You could pull together a similar toolkit a lot more cheaply by reading Chris Voss's book on negotiation, Never Split The Difference. The security consultant worked as the FBI's lead hostage negotiator for 15 years so, as he says, his negotiation tips are based on real-life examples – because if his tools didn't work, "someone died".

Voss taught students at the Harvard Negotiating Project, the university’s classes on the topic, and says classroom learning is generally based on rational logic and separating the person, and emotion, from the problem.

But, he says, there’s a problem in that humans are not generally rational. “We are always an animal,” he says, and we act first and foremost from our “deeply held but mostly invisible and inchoate fears, needs, perceptions and desires”.

This is why the FBI learnt how to deal in psychological skills, Voss says, to calm people down and establish rapport, rather than learn “quid pro quo” bargaining. In hostage negotiations, you need to get everything you ask for “without giving anything back of substance”.

His key tips for business deals are to use active listening, then “mirror” or repeat the three to five critical words of what your counterpart has just said to show you’ve heard, which encourages them to elaborate and build the connection further.

You always have to be prepared to walk away, Voss stresses, “never be needy for a deal”. And don’t show anger but, rather, “strategic umbrage”, using a line like, “I don’t see how that would ever work”.

Voss says “tactical empathy” is the key to his technique, and he provides a step-by-step guide to negotiating hard in one chapter, as well as how to deal with the “black swan” outlier events for which his consultancy is named.

The appendix of tactics and strategies is a helpful reminder but no use without reading the book through first – don’t think you can just flip to the end.

And those key tricks I learnt? I’ll never tell …

Never Split The Difference: Negotiating as if your life depended on it, by Chris Voss, is published by HarperBusiness and available from Amazon.com for US$17.25.

q&a how to best pitch yourself

Suzanne Locke expands on the best ways to negotiate in business based on Chris Voss's Never Split The Difference:

What about my tone of voice?

Voss says there are three tones you should use. There’s the “late-night FM DJ” voice, which means talking slowly and clearly, with a downward inflection, which says you’re in control. Then there’s the positive/playful. The effect is cross-cultural and never lost in translation. Then the direct or assertive tone, but it signals dominance and should be used only rarely.
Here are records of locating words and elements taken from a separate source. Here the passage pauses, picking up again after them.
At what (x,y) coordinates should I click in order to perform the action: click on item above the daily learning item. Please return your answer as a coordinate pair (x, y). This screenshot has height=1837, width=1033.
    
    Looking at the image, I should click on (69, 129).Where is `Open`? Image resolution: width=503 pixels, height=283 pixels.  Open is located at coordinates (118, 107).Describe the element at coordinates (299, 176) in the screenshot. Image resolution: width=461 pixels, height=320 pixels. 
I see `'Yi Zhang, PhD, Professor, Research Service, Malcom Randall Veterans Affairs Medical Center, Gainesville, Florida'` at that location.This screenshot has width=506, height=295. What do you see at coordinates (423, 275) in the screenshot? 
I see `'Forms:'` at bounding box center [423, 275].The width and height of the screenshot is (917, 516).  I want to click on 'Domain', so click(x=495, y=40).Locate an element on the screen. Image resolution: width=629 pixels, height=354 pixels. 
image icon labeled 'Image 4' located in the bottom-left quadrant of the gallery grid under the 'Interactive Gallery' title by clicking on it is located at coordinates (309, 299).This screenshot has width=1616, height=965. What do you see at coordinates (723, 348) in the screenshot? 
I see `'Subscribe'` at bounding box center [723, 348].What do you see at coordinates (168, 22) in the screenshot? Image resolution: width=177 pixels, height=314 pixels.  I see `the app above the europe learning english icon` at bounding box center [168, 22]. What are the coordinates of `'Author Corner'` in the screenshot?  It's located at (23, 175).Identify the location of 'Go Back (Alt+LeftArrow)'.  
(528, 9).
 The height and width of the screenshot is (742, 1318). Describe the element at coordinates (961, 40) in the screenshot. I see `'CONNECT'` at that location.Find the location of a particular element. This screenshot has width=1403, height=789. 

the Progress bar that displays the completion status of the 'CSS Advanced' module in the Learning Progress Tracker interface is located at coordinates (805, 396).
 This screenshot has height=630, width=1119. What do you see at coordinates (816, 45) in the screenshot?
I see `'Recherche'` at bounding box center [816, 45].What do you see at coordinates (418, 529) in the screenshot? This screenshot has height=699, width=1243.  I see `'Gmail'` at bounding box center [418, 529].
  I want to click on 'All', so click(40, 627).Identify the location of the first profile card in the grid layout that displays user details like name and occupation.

Should you ask open-ended questions?

Well, Voss says “no” is normally the trigger to start negotiations. He does say you should ask calibrated questions that begin with how? or what?, to make the other party pause and think about how to solve your problem. The best one he offers is: “How am I supposed to do that?”

Is there a formula to money negotiations?

The FBI uses the Ackerman model, says Voss – set your target price in your head, set your first offer at 65 per cent then three further raises of 85 per cent, 95 per cent and 100 per cent of what you want to achieve. And he says you should use a precise, non-rounded number, like $1,829 if you’re aiming for $1,830, to give the figure “credibility”.

What other books are there about negotiation?

Getting to Yes, by Harvard Negotiation Project's Roger Fisher and William Ury, is the most famous and referenced frequently by Voss.